D.E. Shaw is simply looking for three seats on Air Merchandise’ nine-person board, together with one for Scott Sutton, the previous CEO of Olin, who oversaw a inventory appreciation of 379.2% as CEO from Sept. 1, 2020 to March 18, 2024, versus 28.3% for the Russell 2000 over the identical interval. The 2 others will seemingly be spectacular public firm executives with a observe report of making shareholder worth. Whereas D.E. Shaw’s funding thesis has loads of overlap with Mantle Ridge’s plan, there are two obtrusive points that each buyers prioritize: CEO succession planning and capital allocation refocus. We strongly count on that lots of Air Merchandise’ different shareholders are involved about the identical concern. So, the query right here will not be whether or not there shall be change, however what’s going to that seem like.

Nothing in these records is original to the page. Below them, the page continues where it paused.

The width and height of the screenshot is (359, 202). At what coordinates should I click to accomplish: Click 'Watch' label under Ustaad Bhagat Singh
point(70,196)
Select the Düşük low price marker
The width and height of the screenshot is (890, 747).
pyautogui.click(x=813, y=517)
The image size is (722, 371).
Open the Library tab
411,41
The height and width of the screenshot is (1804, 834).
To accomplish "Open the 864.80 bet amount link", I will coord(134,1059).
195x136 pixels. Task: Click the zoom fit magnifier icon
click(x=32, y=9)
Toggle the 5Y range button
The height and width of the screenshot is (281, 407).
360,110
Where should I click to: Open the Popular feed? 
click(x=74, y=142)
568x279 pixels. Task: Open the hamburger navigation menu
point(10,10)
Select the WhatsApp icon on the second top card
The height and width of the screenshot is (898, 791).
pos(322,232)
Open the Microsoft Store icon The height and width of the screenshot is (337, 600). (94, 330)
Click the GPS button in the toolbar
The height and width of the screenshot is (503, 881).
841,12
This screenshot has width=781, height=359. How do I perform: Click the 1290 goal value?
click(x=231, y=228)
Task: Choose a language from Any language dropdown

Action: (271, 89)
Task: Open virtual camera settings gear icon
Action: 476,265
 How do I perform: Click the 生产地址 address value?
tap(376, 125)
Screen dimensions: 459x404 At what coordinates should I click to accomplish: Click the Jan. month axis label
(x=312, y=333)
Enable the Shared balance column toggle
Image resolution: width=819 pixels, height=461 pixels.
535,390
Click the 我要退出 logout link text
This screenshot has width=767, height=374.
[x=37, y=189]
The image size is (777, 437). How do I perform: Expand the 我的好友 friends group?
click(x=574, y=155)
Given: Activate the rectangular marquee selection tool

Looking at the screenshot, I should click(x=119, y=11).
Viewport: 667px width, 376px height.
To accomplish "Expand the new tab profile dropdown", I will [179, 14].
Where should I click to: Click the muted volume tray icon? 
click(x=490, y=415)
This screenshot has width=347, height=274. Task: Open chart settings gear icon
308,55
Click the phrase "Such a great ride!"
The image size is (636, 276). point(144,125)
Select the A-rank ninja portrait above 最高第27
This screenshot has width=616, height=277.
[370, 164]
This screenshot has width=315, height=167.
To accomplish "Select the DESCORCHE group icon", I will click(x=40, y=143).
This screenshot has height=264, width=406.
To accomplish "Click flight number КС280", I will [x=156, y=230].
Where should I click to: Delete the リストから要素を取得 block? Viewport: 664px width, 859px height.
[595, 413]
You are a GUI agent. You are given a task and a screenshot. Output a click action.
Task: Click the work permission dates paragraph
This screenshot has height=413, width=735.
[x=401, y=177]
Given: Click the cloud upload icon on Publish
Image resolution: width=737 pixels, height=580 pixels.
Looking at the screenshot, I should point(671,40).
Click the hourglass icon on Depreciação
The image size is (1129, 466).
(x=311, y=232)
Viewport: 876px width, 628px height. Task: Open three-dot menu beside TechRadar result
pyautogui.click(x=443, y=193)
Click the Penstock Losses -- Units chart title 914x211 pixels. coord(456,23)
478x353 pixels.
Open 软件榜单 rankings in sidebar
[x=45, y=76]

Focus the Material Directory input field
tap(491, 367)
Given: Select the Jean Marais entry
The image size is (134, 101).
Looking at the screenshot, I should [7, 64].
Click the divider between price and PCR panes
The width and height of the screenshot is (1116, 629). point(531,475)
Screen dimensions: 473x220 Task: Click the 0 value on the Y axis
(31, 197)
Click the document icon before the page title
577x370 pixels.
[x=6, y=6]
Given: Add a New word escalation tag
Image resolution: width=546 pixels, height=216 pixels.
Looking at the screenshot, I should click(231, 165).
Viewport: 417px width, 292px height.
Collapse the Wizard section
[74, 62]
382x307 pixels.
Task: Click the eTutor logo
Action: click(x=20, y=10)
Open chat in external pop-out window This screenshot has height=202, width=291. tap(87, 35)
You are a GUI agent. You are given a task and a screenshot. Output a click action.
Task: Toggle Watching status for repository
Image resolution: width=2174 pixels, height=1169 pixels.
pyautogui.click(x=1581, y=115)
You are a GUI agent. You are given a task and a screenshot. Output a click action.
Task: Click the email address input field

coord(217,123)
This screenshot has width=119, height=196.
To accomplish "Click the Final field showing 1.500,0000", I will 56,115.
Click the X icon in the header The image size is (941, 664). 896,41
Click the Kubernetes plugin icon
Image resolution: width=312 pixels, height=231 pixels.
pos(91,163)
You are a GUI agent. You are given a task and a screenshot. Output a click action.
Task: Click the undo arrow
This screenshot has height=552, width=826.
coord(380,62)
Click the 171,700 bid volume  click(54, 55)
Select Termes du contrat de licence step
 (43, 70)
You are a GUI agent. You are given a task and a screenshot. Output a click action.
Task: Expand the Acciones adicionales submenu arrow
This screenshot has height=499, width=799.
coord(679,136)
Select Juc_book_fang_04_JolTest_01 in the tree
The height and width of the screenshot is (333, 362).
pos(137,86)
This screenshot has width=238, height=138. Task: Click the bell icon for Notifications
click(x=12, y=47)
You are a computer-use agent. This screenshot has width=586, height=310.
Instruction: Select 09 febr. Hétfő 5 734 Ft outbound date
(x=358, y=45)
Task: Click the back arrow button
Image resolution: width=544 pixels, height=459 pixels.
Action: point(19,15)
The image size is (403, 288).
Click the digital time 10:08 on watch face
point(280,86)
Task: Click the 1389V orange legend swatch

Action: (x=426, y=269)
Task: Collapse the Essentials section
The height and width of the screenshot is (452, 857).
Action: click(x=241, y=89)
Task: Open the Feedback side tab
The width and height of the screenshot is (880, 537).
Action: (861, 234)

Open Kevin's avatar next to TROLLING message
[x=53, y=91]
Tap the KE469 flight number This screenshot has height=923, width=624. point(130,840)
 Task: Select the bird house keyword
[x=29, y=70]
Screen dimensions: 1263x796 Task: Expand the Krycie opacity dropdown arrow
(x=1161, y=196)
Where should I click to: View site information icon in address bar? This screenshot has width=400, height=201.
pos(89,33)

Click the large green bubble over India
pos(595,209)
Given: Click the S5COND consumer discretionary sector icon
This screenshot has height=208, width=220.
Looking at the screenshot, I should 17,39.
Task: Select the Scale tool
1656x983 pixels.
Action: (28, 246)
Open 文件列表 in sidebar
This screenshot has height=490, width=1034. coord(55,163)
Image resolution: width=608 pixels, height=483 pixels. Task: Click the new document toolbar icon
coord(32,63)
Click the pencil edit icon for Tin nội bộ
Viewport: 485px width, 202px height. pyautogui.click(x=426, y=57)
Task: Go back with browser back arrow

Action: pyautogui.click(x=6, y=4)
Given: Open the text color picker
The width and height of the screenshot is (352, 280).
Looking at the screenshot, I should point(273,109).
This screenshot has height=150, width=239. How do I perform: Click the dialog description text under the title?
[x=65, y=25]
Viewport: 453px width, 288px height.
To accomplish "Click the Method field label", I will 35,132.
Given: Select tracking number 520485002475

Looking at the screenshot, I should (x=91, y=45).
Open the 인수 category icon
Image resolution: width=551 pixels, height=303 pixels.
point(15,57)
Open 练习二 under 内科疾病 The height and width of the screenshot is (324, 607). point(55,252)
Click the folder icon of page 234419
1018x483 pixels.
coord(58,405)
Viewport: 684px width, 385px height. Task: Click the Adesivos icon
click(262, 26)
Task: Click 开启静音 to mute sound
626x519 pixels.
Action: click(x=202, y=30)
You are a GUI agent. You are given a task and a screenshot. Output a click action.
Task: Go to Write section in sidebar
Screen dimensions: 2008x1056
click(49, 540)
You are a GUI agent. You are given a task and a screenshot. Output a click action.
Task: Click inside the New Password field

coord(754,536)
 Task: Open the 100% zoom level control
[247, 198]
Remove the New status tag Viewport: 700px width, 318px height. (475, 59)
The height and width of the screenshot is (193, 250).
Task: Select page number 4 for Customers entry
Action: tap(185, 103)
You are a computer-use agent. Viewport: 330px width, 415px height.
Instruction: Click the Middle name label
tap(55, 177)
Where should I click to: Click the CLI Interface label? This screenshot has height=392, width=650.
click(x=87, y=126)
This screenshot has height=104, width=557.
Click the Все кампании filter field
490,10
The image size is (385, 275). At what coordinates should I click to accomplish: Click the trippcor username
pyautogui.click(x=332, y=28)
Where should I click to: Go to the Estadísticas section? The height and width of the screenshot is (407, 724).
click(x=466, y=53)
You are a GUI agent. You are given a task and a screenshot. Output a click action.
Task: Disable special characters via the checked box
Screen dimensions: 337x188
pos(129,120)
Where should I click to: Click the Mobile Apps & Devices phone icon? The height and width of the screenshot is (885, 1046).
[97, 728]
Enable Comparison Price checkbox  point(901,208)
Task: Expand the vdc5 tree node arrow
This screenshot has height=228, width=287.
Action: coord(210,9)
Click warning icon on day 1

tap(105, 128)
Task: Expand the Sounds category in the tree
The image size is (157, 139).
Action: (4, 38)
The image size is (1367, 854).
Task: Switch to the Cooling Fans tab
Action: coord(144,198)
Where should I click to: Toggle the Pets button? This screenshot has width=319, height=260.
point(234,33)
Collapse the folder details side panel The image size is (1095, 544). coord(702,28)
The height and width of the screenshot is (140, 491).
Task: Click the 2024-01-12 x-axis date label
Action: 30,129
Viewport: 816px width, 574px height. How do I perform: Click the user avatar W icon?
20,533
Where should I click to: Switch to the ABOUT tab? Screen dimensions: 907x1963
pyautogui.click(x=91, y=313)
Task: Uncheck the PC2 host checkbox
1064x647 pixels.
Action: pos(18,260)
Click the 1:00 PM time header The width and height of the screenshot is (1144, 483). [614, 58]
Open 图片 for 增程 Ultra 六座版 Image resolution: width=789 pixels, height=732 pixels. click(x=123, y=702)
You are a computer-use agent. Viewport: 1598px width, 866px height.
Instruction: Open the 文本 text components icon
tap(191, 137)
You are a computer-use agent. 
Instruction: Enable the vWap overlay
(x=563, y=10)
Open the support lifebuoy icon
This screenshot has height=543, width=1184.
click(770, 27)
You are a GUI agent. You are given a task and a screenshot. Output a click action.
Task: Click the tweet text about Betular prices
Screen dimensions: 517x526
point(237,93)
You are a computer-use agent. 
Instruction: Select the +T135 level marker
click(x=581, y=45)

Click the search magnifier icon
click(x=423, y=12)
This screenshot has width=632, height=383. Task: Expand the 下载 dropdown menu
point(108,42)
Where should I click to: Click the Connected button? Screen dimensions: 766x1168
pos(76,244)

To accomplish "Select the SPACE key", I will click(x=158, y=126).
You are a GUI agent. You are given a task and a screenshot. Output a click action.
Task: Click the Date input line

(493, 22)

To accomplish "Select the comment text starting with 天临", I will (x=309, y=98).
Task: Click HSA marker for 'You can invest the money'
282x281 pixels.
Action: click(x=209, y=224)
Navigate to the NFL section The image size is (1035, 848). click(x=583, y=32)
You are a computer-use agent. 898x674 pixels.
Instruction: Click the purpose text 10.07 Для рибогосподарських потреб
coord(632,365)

Having two completely different activists offers the corporate some optionality to settle with the one it thinks shall be a greater match. D.E. Shaw seemingly means fewer new administrators and no activist principal. However Mantle Ridge has a pre-existing relationship with the corporate, in addition to a number of the present administrators and CEO Ghasemi, going again greater than ten years, and it has a status of working properly with administration. As each activists will insist on higher capital allocation and a agency succession plan, both manner it ought to be a win for shareholders.
Ken Squire is the founder and president of 13D Monitor, an institutional analysis service on shareholder activism, and the founder and portfolio supervisor of the 13D Activist Fund, a mutual fund that invests in a portfolio of activist 13D investments.